Start of PROVIDED MATERIAL

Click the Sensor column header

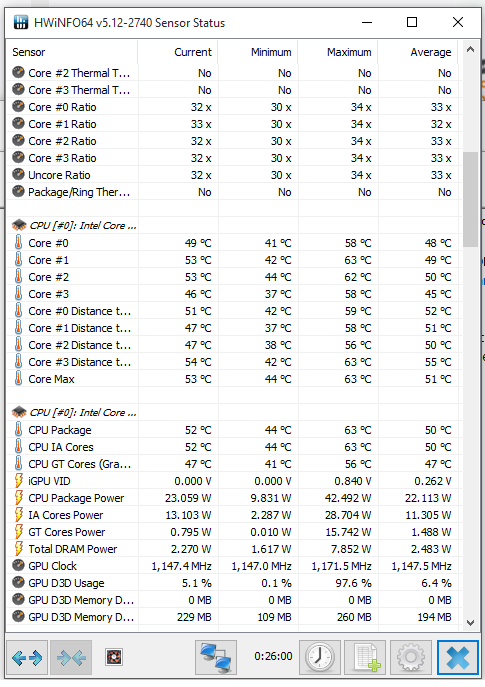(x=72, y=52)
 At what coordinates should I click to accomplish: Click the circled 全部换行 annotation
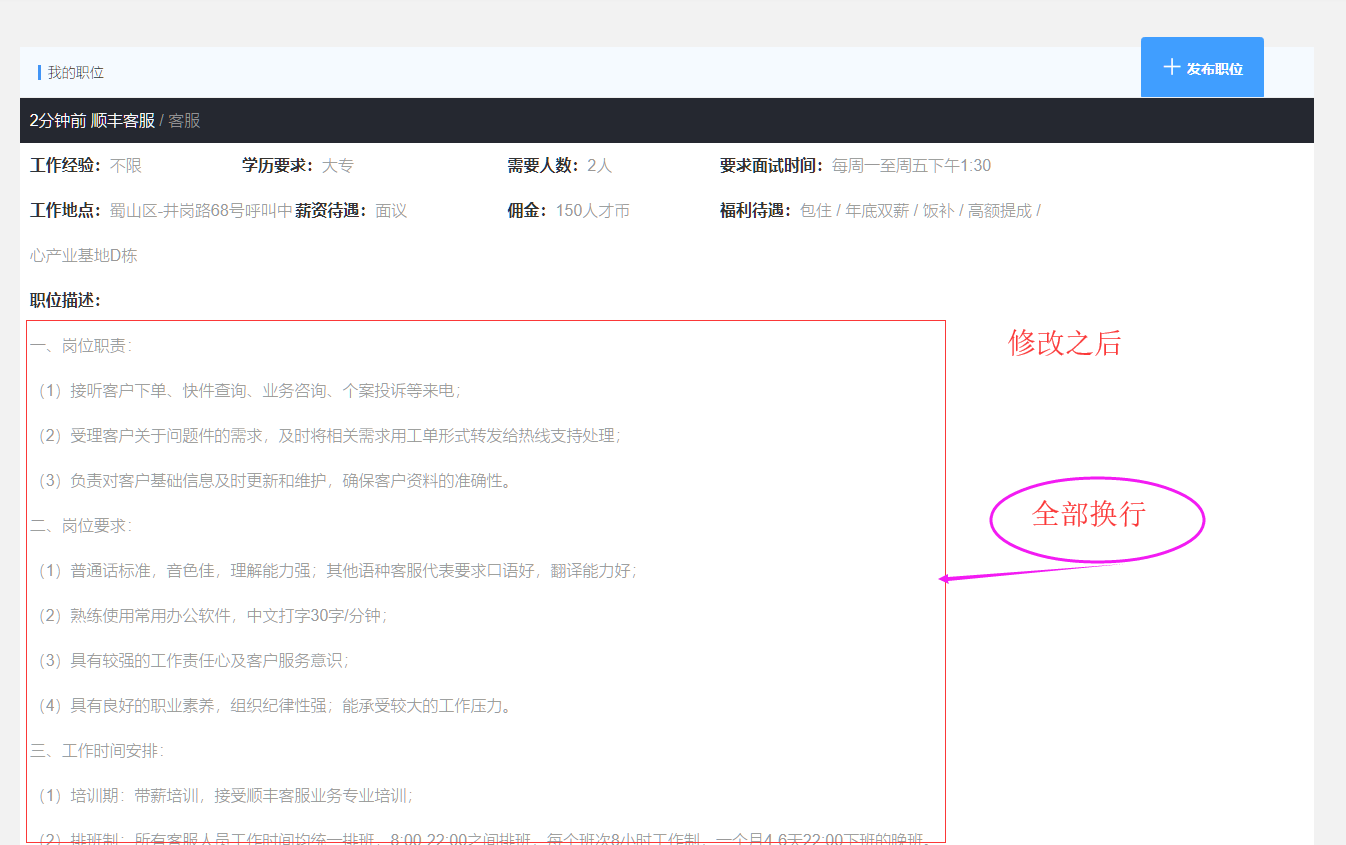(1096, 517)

End of PROVIDED MATERIAL
Start of PROVIDED MATERIAL

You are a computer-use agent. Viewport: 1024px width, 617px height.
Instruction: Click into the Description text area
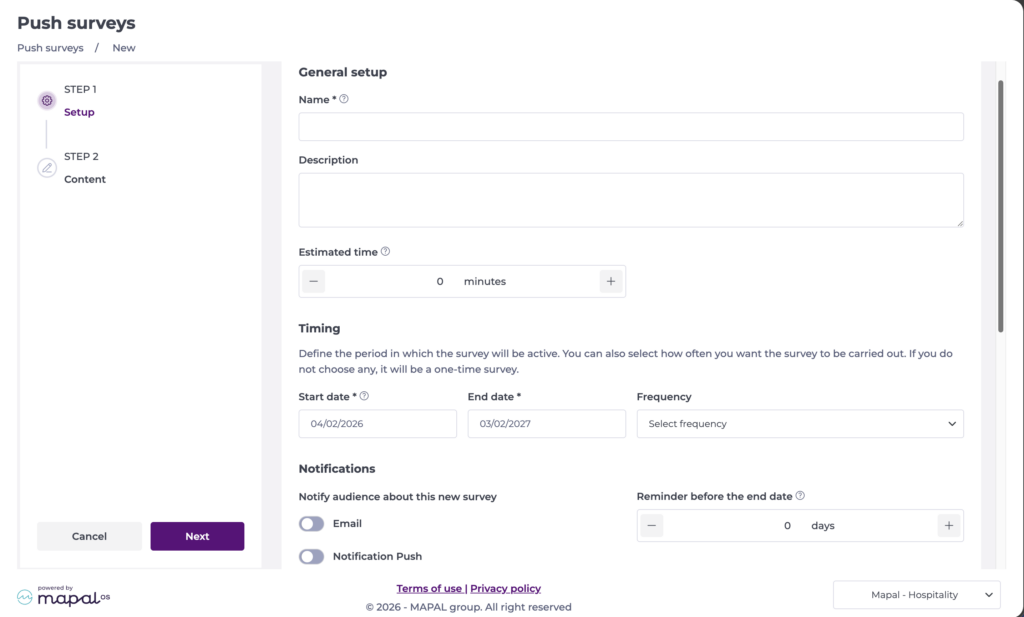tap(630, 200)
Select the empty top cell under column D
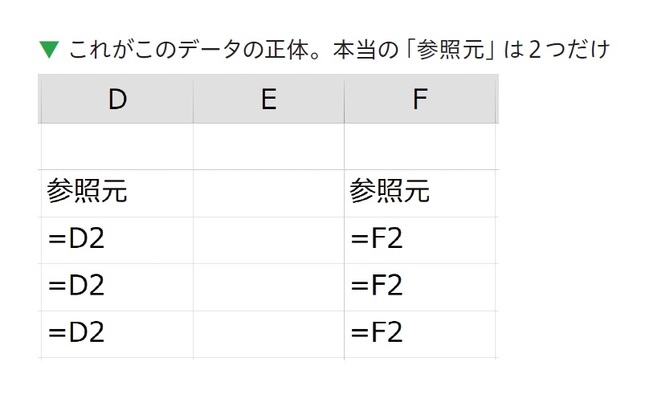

End of PROVIDED MATERIAL
Start of PROVIDED MATERIAL

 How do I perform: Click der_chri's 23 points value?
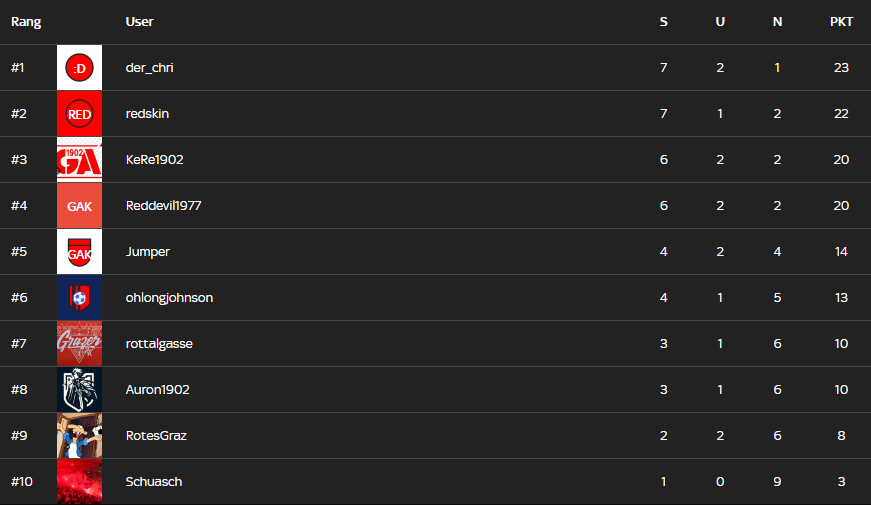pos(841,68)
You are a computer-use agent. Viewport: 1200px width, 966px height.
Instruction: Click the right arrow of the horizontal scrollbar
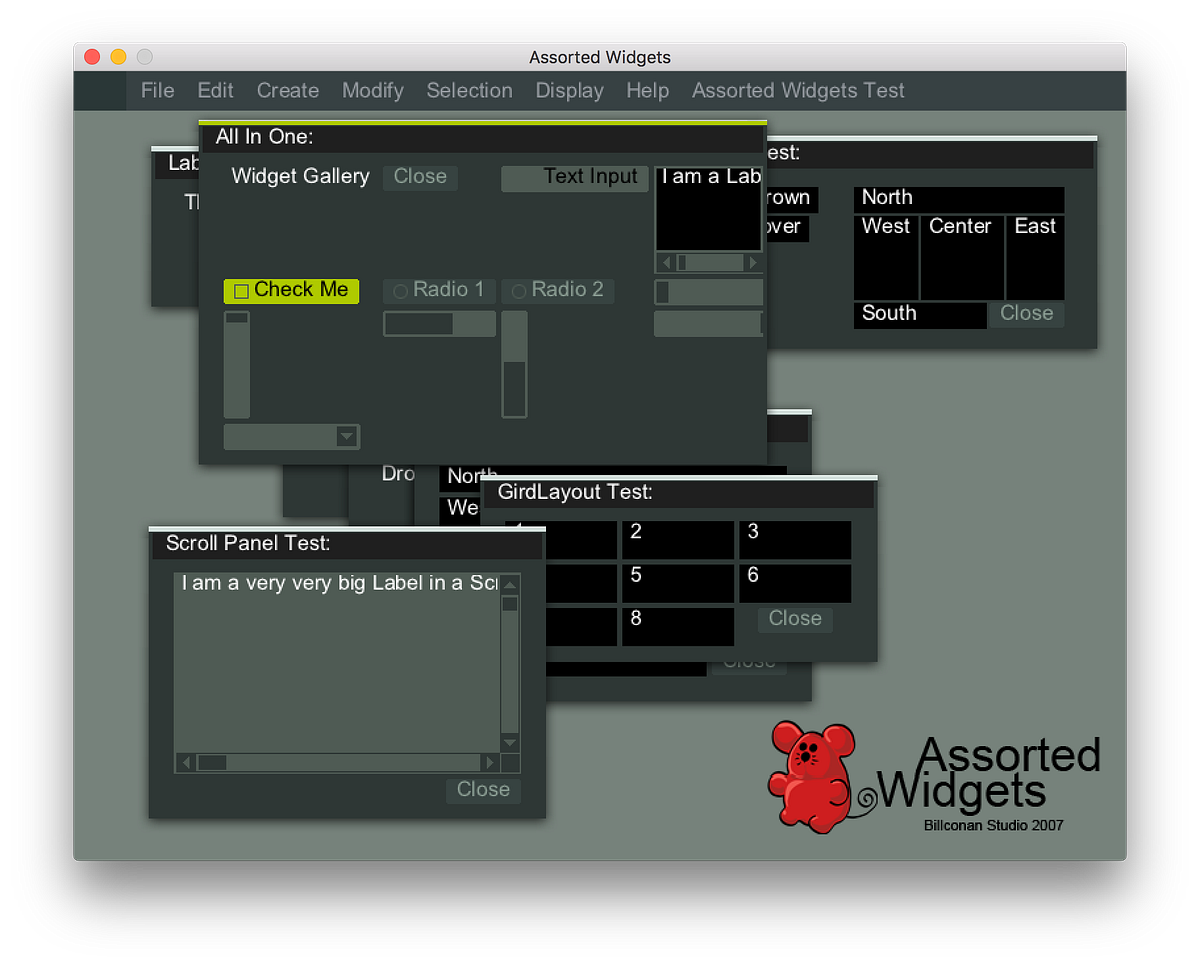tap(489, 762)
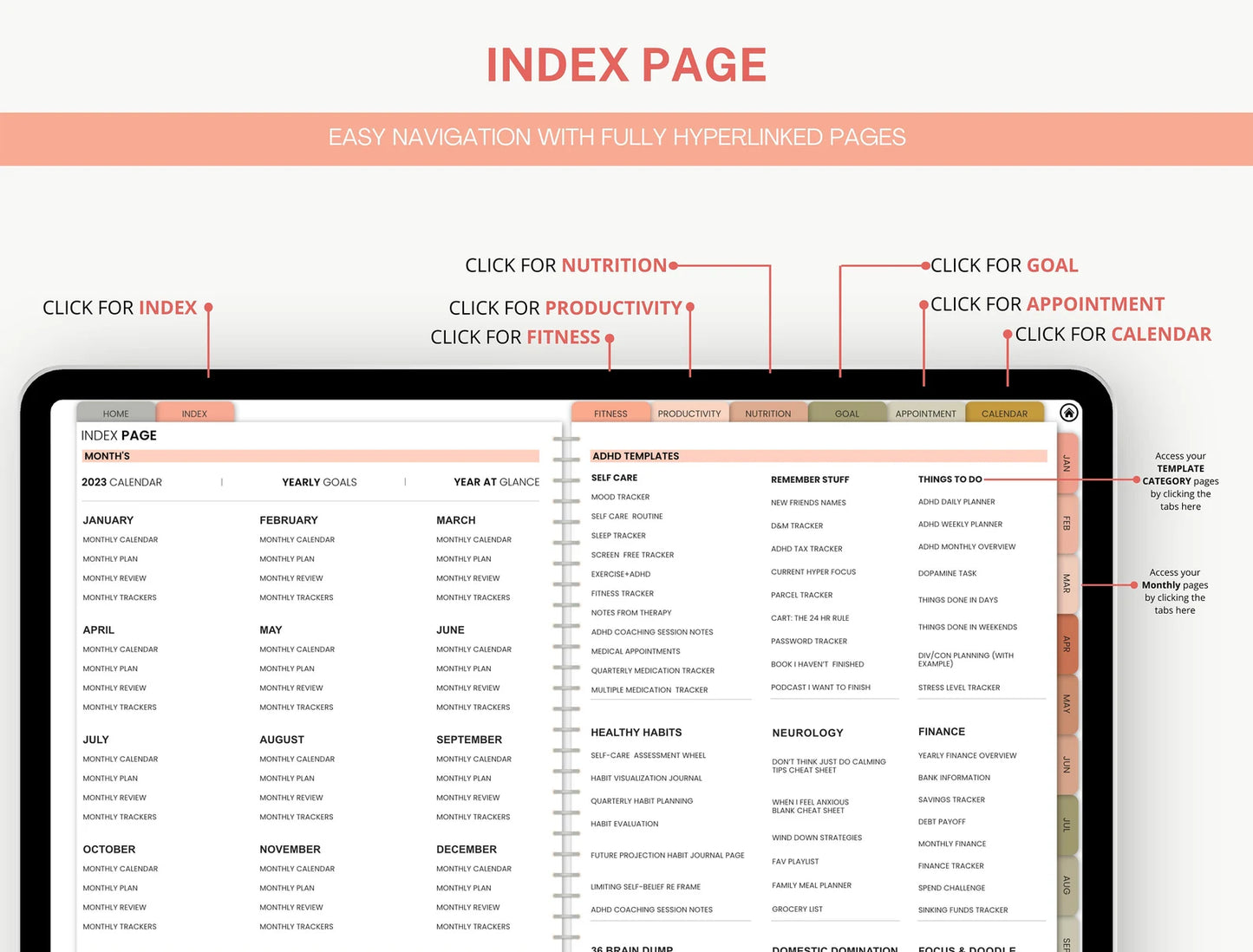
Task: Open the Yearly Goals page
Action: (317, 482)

End of PROVIDED MATERIAL

**WORK TO BE COMPLETED**
Pull every line containing "width" out of the records.

**SOLUTION BELOW**
You are a computer-use agent. Viewport: 1024px width, 617px height.
You are a computer-use agent. Viewport: 1200px width, 966px height.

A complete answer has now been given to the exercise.